[Start of Attachment]

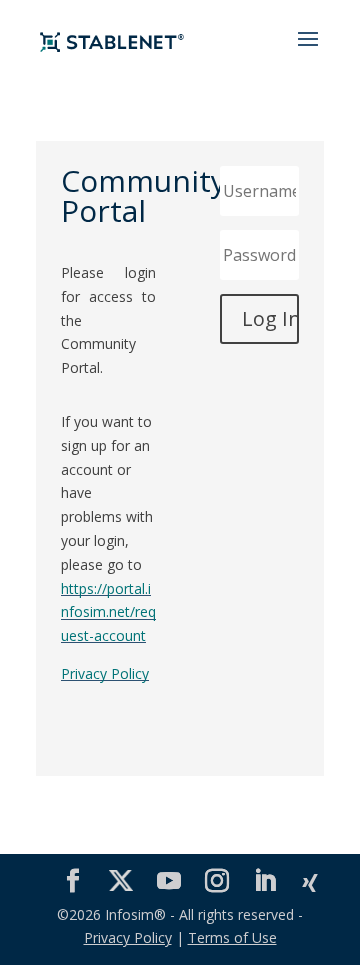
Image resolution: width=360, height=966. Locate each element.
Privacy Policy (105, 673)
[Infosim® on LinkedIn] (265, 881)
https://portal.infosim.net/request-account (108, 612)
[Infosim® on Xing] (310, 884)
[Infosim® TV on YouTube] (169, 881)
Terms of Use (232, 937)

[End of Attachment]

ACTIVITY:
Drop the images; restate the listing exactly.

EXPECTED ANSWER:
Image resolution: width=360, height=966. Locate each element.
Privacy Policy (105, 673)
[Infosim® on LinkedIn] (265, 881)
https://portal.infosim.net/request-account (108, 612)
[Infosim® on Xing] (310, 884)
[Infosim® TV on YouTube] (169, 881)
Terms of Use (232, 937)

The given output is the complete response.